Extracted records
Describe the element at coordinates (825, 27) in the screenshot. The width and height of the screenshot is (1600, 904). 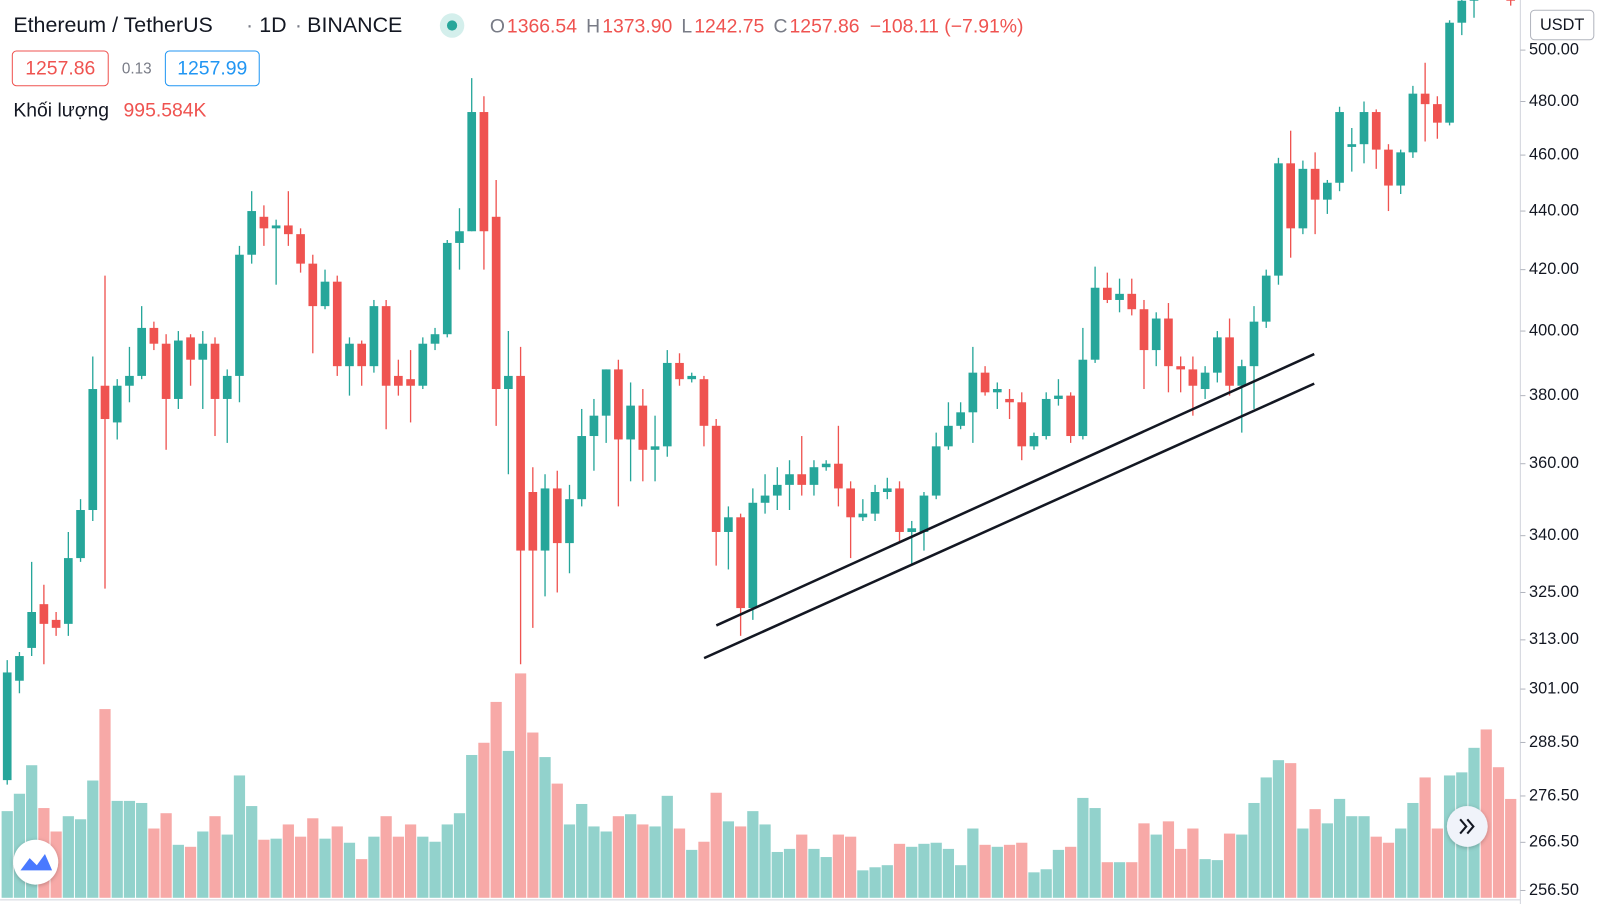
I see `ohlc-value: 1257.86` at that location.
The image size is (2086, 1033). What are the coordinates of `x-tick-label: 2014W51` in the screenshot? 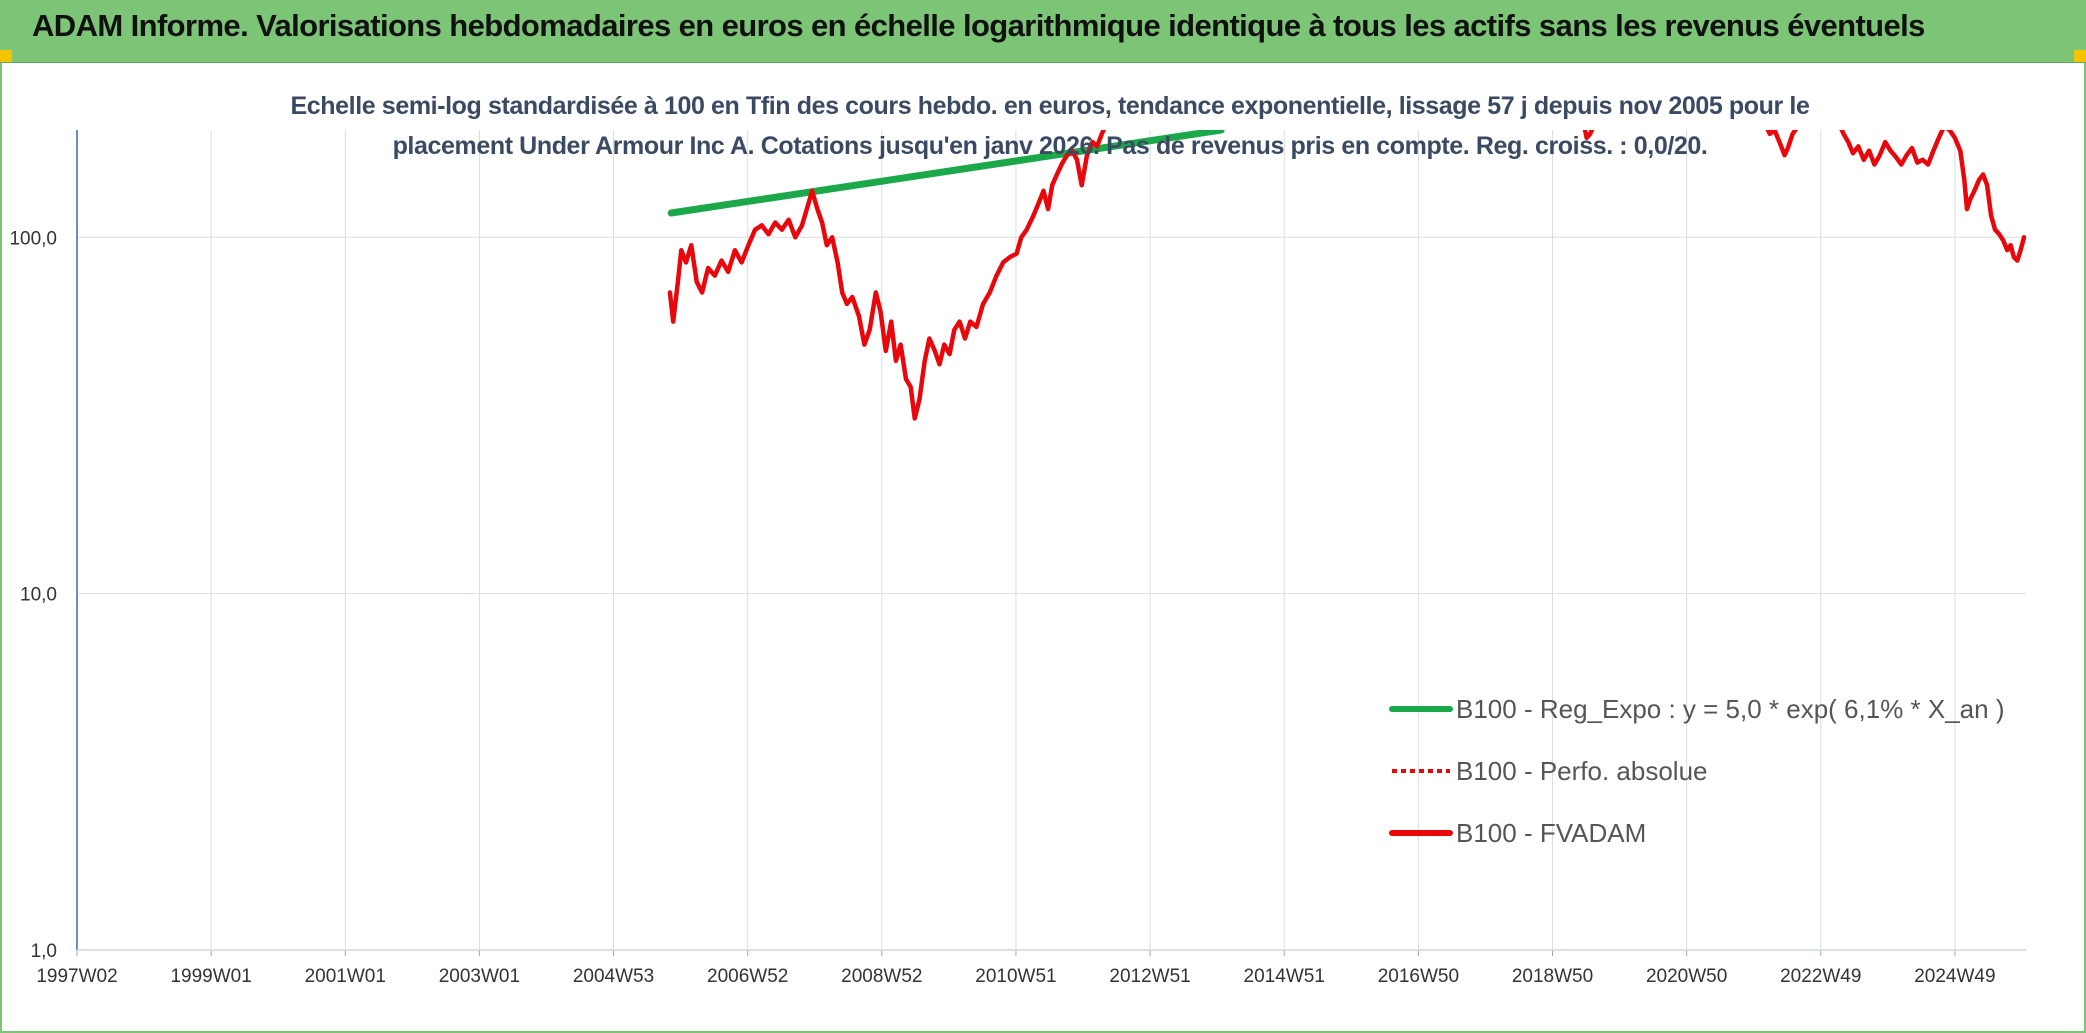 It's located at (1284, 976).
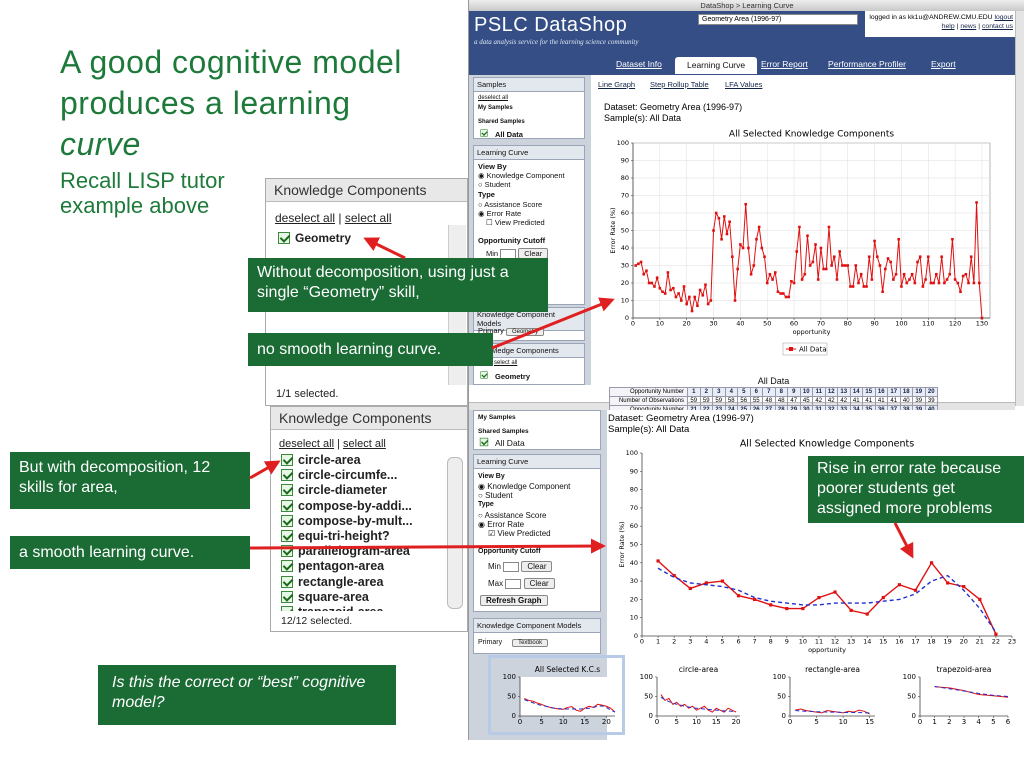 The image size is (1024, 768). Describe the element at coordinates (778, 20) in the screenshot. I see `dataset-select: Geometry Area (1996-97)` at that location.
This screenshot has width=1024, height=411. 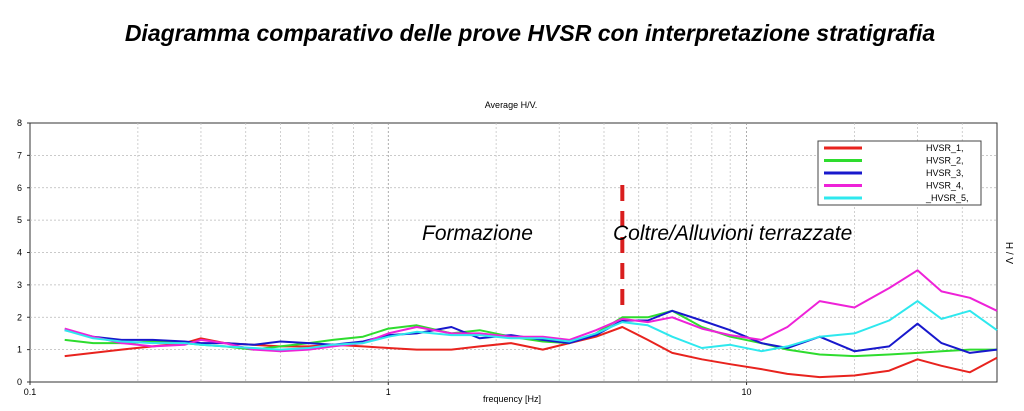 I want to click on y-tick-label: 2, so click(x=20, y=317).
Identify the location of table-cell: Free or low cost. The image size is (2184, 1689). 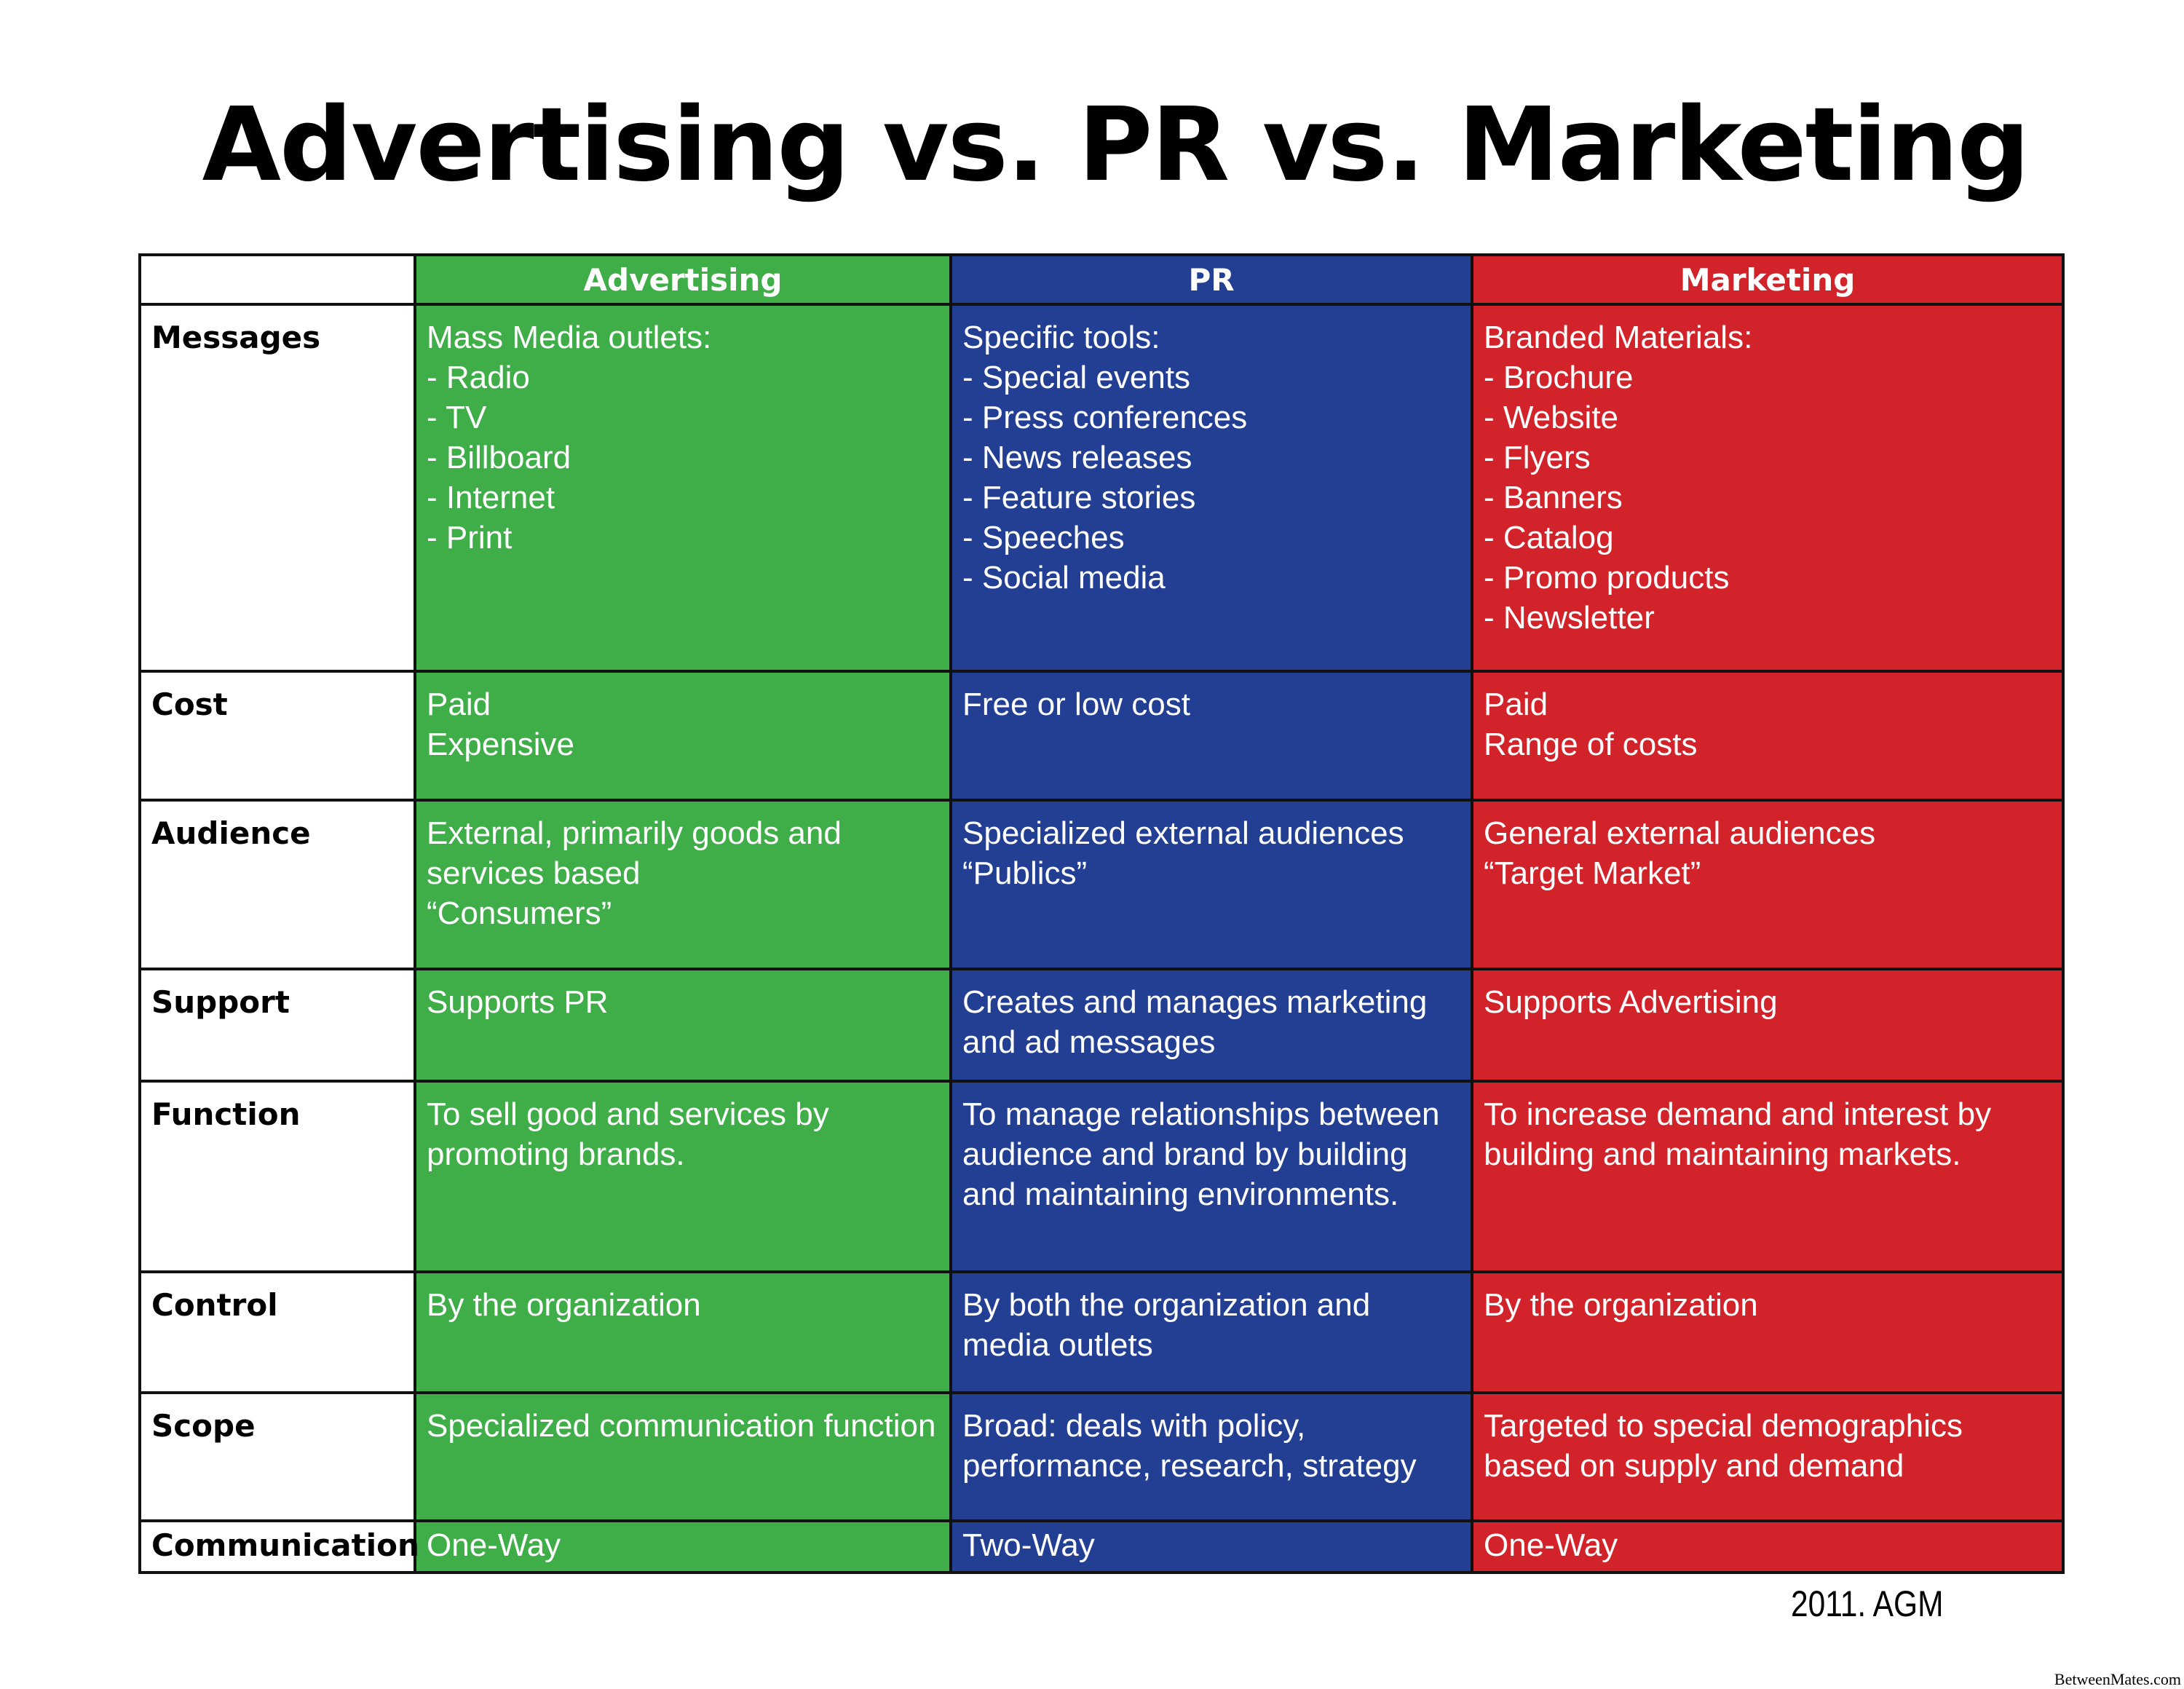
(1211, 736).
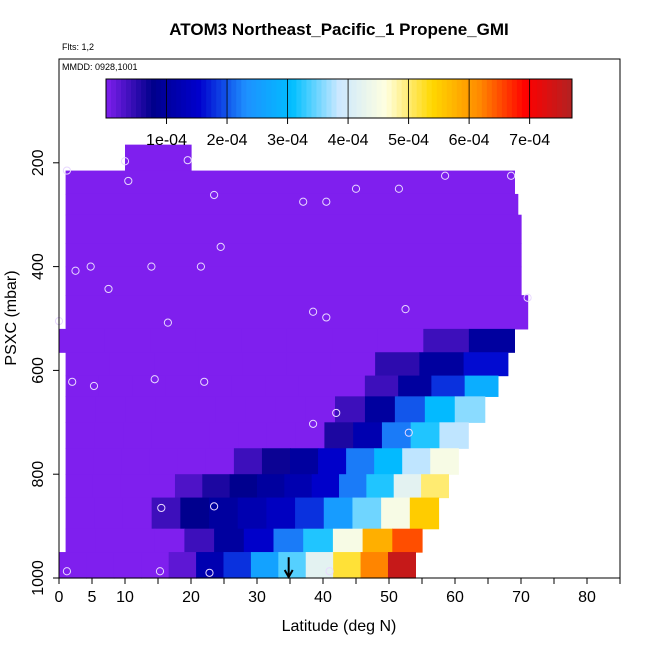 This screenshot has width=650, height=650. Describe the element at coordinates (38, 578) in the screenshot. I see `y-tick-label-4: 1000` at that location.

Exercise aim
Please copy everything in the listing from the line containing "Identify the location" down to its end, substituting "screenshot size" for "image size" and keeping all else unchanged. Leave the pictures out of your answer.

Final answer
Identify the location of table-cell: Free or low cost. The screenshot size is (2184, 1689). 
(1211, 736).
 This screenshot has width=650, height=650. Describe the element at coordinates (38, 578) in the screenshot. I see `y-tick-label-4: 1000` at that location.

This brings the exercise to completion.